TASK DESCRIPTION
If a line holds the word "label", copy it from the entries.

[Dataset entries]

BEGIN

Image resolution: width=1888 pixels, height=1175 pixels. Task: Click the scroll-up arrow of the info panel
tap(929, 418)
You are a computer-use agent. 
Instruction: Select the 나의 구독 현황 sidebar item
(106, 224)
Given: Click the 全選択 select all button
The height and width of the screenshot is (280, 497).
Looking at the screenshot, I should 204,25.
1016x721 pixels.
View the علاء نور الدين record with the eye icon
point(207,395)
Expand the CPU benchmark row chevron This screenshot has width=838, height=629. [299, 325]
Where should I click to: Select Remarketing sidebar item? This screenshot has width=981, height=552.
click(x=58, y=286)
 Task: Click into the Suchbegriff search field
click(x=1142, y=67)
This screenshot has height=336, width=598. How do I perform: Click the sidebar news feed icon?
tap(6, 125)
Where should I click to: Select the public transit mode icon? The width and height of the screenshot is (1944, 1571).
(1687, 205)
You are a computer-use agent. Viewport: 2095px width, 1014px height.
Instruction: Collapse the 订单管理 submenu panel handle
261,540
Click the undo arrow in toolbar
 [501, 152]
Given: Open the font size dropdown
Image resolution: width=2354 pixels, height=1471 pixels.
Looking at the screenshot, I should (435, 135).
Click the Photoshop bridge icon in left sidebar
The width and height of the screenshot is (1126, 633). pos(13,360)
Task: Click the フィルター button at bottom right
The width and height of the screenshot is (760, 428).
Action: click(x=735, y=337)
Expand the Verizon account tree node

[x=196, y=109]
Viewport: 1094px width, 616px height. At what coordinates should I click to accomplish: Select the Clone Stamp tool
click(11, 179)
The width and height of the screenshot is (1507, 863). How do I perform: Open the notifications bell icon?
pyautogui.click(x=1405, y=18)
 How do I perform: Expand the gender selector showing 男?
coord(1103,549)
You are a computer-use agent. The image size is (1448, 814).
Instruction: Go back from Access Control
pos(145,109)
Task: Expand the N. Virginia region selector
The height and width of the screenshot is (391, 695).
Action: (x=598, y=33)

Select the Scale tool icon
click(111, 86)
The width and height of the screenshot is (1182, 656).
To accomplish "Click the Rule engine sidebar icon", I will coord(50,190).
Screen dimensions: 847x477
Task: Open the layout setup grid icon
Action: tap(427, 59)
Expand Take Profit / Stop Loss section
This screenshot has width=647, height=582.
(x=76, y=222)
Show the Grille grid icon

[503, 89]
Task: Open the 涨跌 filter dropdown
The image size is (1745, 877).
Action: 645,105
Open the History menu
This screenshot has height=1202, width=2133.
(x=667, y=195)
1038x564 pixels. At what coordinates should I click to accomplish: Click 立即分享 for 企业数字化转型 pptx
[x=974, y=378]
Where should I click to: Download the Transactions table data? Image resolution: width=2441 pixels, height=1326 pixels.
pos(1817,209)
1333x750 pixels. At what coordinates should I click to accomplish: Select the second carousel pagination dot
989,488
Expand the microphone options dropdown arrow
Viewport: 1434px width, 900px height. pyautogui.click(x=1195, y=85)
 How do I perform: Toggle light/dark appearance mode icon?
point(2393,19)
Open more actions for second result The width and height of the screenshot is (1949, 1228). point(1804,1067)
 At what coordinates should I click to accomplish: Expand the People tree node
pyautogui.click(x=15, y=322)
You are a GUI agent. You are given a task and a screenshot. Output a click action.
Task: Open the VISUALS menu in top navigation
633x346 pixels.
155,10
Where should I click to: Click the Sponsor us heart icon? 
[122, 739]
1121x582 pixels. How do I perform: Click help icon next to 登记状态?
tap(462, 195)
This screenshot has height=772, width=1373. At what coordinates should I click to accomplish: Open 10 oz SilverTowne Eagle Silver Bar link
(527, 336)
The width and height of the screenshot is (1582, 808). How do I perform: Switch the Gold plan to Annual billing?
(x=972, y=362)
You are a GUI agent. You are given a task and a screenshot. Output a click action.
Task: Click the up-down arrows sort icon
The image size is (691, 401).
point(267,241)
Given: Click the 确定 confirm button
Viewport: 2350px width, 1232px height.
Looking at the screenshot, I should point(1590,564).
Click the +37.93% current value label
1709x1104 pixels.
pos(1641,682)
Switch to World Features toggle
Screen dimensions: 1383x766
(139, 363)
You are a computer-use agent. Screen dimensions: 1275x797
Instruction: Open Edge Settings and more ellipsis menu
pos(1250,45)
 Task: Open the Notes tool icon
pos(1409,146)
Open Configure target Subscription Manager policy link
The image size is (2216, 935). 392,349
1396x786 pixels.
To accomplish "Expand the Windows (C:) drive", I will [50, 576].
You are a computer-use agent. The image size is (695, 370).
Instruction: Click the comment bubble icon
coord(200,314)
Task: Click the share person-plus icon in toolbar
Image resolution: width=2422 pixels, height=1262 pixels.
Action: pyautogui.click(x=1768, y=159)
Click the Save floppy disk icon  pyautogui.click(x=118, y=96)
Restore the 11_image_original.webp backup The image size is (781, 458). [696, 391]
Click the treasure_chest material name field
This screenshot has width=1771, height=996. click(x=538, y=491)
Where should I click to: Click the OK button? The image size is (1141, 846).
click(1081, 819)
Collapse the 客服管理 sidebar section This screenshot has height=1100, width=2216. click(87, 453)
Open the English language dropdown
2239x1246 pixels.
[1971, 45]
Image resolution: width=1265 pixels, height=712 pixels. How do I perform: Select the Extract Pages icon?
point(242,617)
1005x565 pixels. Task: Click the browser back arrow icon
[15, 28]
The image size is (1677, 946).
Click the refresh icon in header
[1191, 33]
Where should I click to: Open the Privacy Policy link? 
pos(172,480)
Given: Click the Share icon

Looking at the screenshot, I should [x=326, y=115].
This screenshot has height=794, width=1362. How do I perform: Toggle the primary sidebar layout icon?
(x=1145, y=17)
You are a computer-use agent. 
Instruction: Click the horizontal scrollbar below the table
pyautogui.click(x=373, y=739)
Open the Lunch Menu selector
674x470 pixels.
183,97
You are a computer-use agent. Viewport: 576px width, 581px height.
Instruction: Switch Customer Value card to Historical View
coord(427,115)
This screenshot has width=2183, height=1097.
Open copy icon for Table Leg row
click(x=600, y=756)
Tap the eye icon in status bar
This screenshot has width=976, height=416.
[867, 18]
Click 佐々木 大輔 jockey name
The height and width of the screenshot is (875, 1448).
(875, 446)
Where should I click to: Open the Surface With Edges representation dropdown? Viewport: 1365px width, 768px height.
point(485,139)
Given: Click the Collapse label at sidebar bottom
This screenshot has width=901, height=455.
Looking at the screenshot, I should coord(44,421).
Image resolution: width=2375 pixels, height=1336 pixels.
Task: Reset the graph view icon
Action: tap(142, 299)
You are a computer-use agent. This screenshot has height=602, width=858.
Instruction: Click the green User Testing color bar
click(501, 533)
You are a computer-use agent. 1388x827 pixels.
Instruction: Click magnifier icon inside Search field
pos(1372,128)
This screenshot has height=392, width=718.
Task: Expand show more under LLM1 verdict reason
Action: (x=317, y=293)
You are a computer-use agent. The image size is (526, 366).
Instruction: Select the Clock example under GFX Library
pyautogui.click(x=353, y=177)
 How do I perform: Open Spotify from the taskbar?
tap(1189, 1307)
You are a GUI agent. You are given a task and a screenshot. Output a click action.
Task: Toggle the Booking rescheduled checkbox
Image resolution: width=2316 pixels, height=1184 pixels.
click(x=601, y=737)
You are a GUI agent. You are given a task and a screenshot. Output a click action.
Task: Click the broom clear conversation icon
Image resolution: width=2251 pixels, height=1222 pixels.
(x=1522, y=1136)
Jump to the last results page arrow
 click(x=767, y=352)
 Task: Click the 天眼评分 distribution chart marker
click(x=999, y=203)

END

WRITTEN SOLUTION
Click the +37.93% current value label
Given: Click the Collapse label at sidebar bottom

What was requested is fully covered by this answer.